Swag: Butt ninja, where are you?
(Cut to Chris running down the hall)
(Chris sees someone that looks like the Butt Ninja)
Chris: Aha! Got you! STOP RIGHT THERE MOFO!
(Chris knocks the person down)
Chris: Surprise buttsex!
(Chris realizes that he just knocked out Morgan Freeman)
Chris: Oh, what the f**k?!
Morgan Freeman: Tity sprinkles. (his eye tings)
(Morgan explodes on Chris. Meanwhile, Swag catches up to the Butt Ninja)
Swag: Ah. We meet again, butt ninja!
(Cut to long view of the Butt Ninja)
Swag: This is why they call me Swag master. Swag mode: activate!
(Swag starts raving and using his swag at the Butt Ninja, who eventually joins him in dancing)
Swag: SWAG. SWAG. SWAG. SO. MUCH. SWAG.
Chris: WHAT THE MOTHER DUCK IS GOING ON HERE?!
Swag: Swag (unintelligible) God dammit Chris! You screwed up my swag!
Chris: Well sh*t! I thought you were called Swag Master just cause you wanted friends.
Swag: That's bullsh*t! I have friends! Butt Ninja is my friend!
(Butt Ninja shoots him)
Swag: AH JESUS CHRIST!
Chris: OH NO! He's getting away! Get that motherf**ker!
Swag: For the mother lands!
(Butt Ninja runs around the corner)
Swag: He has to be around here!
(Swag runs up to the factory worker from before, still playing Flappy Bird.)
Swag: Hey you! Have you seen a ninja that likes to touch butts?
(The factory worker dies)
Swag: Wow...OK then...
Chris: Oh there he is!!! Why are you here? Just tell us!
Greg: I'm back b*tches!
Swag: Shut up, Greg.
(Swag nipple twists Greg yet again)
Chris: Come on, Swag. We are almost ther-
(Chris notices Morgan Freeman in the window)
Morgan Freeman: I can smell you. (his eye tings again)
Chris: Ahh sh*t!
Chris: Dammit...we lost him...again.
Swag: Don't be :( Chris. At least you tried.
Chris: Wow, really? That might be the nicest thing you've said.
Swag: Lol jks, you're a faget, Chris.
(Chris stares at Swag in disbelief. The Butt Ninja disappears around the bend)
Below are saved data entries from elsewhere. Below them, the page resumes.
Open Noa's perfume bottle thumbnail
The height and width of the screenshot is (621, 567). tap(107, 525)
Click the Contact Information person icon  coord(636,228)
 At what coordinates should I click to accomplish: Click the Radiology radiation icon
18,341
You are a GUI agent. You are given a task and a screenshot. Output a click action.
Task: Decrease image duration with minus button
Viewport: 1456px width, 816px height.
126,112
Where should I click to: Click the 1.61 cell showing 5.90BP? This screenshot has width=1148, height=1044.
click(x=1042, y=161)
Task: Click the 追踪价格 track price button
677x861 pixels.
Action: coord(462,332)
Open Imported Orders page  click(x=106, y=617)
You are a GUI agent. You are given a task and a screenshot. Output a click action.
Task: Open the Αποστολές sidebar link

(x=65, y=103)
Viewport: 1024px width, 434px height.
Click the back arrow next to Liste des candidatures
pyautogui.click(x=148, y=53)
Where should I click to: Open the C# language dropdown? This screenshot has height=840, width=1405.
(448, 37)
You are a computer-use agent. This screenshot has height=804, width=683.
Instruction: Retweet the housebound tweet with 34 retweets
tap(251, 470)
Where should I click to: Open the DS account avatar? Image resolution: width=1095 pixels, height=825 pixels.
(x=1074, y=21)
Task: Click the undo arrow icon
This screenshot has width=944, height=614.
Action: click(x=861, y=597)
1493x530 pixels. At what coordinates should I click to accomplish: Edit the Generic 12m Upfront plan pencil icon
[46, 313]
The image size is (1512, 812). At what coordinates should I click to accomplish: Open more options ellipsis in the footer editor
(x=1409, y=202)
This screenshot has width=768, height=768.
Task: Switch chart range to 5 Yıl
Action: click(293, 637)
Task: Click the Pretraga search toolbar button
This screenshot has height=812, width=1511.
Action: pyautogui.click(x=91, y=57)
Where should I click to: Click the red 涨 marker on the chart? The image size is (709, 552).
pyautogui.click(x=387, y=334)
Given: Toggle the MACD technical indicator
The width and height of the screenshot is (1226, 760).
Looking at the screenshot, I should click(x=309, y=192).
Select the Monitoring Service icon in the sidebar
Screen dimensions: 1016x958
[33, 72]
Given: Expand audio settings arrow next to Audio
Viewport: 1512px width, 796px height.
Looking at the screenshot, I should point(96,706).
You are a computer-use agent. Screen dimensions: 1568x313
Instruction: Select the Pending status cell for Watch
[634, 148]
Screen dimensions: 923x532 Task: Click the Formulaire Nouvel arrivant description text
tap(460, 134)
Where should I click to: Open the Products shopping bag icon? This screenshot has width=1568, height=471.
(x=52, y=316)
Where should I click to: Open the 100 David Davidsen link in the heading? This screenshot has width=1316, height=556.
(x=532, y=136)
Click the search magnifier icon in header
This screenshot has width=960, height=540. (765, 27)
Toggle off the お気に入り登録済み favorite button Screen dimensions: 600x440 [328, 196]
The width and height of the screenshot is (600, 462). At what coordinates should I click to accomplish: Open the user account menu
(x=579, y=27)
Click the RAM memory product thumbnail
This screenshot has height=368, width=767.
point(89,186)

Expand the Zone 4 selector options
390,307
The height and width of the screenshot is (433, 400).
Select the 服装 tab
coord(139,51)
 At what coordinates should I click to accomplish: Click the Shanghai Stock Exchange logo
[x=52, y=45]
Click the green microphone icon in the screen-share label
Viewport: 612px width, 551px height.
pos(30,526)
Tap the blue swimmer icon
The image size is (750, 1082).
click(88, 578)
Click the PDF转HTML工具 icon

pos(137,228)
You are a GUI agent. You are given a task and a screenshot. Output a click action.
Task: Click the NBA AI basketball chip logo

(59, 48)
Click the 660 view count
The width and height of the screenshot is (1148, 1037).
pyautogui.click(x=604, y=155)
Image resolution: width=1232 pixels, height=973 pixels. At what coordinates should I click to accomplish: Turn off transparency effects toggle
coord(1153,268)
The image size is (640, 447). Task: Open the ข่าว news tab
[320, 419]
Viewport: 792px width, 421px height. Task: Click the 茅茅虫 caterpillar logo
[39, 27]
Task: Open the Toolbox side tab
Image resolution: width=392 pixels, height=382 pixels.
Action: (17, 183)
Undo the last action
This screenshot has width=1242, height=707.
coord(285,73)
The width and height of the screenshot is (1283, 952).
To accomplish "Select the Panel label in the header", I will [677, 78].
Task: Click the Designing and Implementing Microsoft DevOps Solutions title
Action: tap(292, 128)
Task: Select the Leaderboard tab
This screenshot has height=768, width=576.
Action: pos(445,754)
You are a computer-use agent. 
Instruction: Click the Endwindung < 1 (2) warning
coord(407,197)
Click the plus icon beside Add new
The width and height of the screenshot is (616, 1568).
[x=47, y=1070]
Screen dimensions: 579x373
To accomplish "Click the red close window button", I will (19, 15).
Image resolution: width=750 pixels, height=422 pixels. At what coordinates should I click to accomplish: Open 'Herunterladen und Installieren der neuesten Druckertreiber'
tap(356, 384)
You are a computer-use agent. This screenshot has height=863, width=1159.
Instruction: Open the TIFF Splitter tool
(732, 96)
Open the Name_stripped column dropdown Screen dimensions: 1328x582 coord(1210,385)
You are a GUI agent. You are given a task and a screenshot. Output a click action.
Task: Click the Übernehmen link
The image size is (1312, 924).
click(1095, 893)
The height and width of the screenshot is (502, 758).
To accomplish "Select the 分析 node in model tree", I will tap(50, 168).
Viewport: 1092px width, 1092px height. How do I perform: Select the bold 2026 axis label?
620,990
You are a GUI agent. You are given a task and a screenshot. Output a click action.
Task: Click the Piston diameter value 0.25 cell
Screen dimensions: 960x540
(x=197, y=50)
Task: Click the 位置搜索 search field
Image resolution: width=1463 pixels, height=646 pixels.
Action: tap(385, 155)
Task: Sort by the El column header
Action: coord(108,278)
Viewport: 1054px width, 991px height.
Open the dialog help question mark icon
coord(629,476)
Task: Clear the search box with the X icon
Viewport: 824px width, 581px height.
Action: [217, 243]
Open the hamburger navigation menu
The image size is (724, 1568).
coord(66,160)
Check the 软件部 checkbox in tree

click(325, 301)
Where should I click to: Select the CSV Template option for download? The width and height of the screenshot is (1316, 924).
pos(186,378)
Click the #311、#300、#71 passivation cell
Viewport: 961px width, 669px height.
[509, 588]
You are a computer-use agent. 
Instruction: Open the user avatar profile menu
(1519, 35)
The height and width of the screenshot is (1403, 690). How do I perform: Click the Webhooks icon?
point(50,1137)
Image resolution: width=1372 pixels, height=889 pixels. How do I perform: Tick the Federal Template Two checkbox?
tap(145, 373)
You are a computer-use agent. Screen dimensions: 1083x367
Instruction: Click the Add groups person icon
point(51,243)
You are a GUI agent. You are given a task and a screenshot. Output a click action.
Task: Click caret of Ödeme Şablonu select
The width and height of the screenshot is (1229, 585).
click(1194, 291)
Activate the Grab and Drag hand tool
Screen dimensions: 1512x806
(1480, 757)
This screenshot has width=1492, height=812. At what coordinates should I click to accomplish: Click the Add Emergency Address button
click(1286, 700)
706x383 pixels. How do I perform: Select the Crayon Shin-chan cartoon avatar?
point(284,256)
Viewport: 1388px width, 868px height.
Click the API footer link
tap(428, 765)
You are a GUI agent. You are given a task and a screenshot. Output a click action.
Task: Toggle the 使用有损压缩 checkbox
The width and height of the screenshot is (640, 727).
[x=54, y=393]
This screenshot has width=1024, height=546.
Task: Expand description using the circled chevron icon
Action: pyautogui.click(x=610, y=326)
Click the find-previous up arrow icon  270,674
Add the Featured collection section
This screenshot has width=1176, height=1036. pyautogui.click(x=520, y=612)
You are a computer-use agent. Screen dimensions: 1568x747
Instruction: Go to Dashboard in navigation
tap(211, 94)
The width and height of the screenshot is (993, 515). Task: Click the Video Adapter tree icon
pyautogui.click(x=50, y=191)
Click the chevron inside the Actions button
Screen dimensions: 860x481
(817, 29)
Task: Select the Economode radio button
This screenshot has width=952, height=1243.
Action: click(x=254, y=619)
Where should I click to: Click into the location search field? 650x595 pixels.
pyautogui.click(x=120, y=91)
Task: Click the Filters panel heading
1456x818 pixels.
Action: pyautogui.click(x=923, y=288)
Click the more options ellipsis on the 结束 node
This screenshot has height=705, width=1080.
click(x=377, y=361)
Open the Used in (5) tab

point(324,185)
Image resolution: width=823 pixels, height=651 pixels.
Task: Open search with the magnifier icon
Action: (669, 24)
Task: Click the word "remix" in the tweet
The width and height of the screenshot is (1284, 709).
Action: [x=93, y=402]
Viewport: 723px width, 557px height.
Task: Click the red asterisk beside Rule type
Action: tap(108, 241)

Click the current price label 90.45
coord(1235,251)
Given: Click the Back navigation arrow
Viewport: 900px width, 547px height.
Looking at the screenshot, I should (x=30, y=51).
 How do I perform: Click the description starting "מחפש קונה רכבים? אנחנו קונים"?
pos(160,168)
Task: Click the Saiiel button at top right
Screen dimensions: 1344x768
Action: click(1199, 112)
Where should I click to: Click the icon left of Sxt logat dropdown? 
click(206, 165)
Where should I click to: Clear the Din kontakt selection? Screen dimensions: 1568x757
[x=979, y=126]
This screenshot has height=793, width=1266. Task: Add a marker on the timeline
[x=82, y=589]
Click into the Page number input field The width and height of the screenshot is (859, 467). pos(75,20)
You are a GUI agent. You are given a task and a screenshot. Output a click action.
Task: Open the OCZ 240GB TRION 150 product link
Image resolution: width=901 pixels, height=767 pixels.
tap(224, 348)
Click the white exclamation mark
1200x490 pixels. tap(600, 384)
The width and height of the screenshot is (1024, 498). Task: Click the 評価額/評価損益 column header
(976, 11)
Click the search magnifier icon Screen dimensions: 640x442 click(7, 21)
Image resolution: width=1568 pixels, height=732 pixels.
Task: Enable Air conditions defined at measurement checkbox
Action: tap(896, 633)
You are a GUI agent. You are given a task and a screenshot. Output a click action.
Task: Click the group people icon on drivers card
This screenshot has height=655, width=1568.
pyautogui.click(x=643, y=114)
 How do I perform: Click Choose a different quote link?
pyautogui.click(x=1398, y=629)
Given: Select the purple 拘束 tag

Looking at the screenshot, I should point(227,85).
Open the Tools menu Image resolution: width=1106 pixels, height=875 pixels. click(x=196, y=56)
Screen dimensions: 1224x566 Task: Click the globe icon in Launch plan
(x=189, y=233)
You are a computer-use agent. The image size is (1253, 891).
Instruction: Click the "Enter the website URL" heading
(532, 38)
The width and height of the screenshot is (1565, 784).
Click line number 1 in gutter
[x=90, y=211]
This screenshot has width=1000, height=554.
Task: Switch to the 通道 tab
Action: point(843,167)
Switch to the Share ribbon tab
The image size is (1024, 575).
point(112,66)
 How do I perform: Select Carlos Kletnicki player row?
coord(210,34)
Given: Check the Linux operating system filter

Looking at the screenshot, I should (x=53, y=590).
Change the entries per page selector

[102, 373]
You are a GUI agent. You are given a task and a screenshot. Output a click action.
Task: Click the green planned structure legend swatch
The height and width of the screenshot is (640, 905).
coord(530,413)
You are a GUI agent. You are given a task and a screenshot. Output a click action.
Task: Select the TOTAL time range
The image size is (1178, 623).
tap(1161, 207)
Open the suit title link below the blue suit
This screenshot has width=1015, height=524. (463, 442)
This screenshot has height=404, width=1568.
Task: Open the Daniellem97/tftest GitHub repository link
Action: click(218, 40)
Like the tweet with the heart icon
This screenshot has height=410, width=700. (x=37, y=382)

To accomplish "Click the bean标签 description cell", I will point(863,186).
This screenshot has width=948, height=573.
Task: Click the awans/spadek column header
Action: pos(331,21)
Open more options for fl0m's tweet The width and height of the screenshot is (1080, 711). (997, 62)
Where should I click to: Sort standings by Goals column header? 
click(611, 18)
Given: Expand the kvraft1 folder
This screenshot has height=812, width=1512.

Chris: Hey! Did you see that?
Swag: God! Screw this Nintendo game!
(Chris and Swag enter the bathroom)
Chris: He's in here somewhere...
Swag: Hello anyone?
(Swag opens up a stall)
Swag: Just poop lol. Maybe this one?
(He opens the next one, only to find Crazy Woman in there)
Crazy Woman: RAISINS!
Swag: OH SH*T NO! How about this?
(He opens the third stall, only to have someone scream at him)
Swag: Hey nice underwear.
Chris (staring up at the air vents): Oh crap...
Swag: What?...Oh...Boost me up!
Chris: Why? He's probably already gone.
Swag: Just do it faget!
(Swag is now in the air vent)
Swag: Wow! It smells like my house in here!
Chris: Is the butt ninja up there?
Swag: There aren't any balls or butts to touch in here...
(Cut to a factory worker talking with Sergeant Mark)
Factory Worker: Sir, want to try the new rat killers we installed in the air vents?
Mark: Lawl, do it cause I'm a faget!
(Swag gets burnt)
Swag: AHHHHH!! ERFAHHHH! SH*T SH*T SH*T!
(Cut to Swag and Chris back at their post)
Chris: He he, sorry about that!
Swag: Shut the f**k up!
Chris: Hey come on! Today's your first day! We had fun, right?
Swag: Oh yeah, being burnt, getting ninja aids, and losing swag was fun...
Chris: Yeah, well, deal with it. This is your job now...
(Morgan Freeman appears)
Morgan Freeman: GOTCHA B*TCH!
(Chris screams as Swag stares in confusion)
Swag: The f**k? (cut to a close-up of himself, while glasses fall on his eyes) Swag mode activate!